Find the line that contains "186x117 pixels."; please output it and each line after it, exactly as shown, up to the end of the entries below, skipping pictures.
*** Data to use ***
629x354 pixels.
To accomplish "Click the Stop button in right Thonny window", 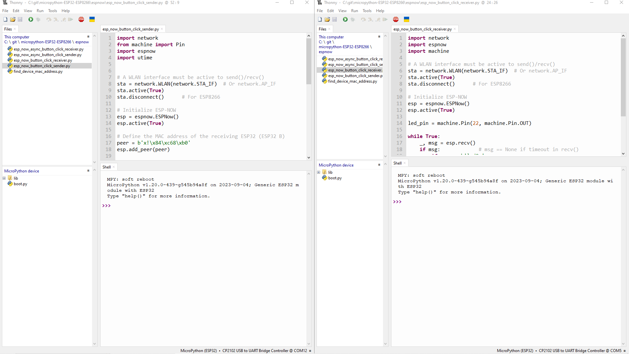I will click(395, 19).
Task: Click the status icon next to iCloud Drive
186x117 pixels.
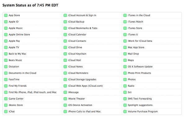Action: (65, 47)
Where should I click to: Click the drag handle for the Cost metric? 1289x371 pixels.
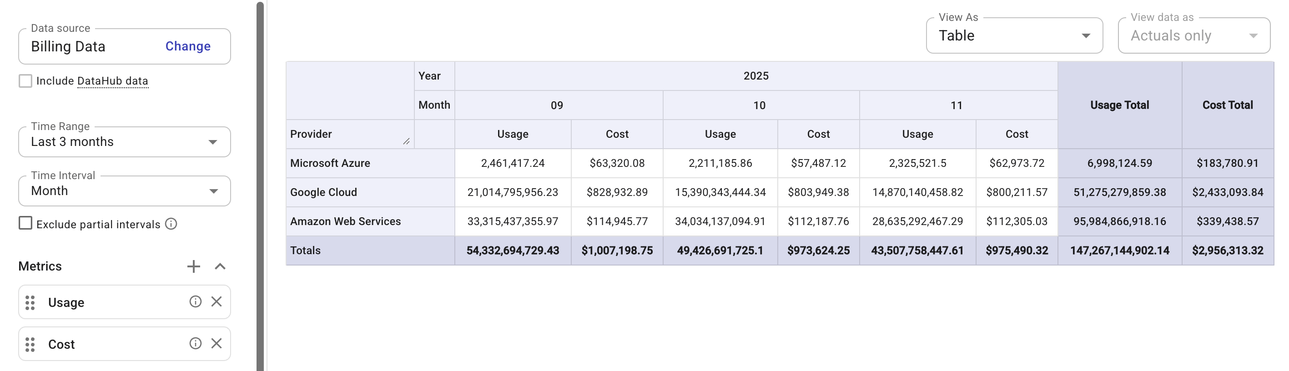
***
### Solved problem
186x117 pixels.
Action: (65, 47)
Where should I click to: Click the drag handle for the Cost metric? 1289x371 pixels.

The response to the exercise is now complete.